Sobre “El último filo”, de Renato Prada O.
Alfredo Pavón *
“Hay demasiados muertos. Su vida ofrendada por la dignidad humana, el sacrificio de sus vidas no duele, sin embargo. De sus cuerpos masacrados han nacido, y nacerán, los hombres verdaderos. El poder no alcanza más para contenerlos. Por cada uno que ha muerto han surgido diez para ocupar su lugar y llegará el momento en que los fusiles serán insuficientes. Hay demasiados muertos pesando en la conciencia de sus asesinos”.

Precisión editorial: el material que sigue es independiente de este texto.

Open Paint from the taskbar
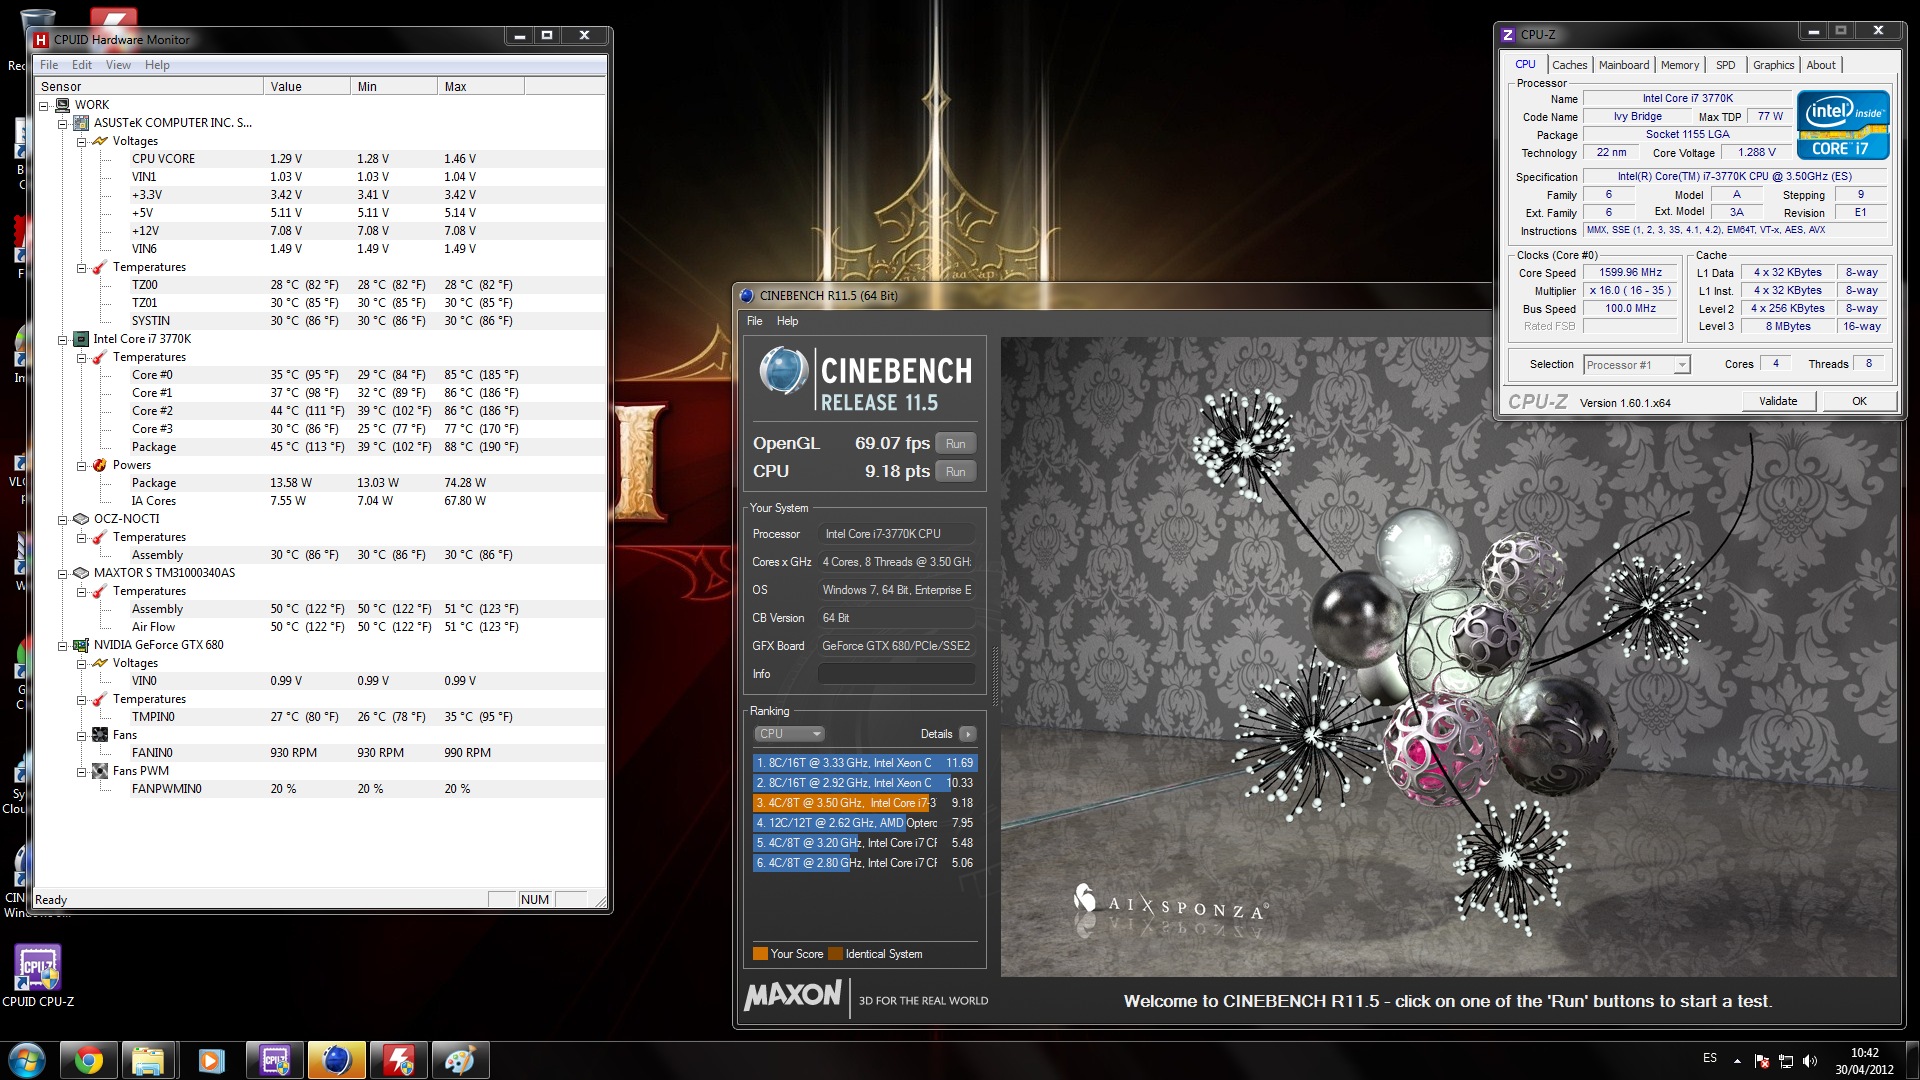The image size is (1920, 1080). (x=460, y=1061)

“El primer paso está dado. Cuba es el ejemplo. Argentina, Chile, Nicaragua, son la esperanza. Y los tibios, los que no estamos muertos, pero tampoco vivos, los gusanos, descubriremos un día que estamos hechos para vivir con los otros, que no podemos encerrarnos en la soledad porque ese es el único lugar donde los hombres somos vulnerables. Descubriremos que elegimos ser hombres desde el momento mismo en que alguien nos sentenció, sin nuestro consentimiento a ser explotados o a ser explotadores”.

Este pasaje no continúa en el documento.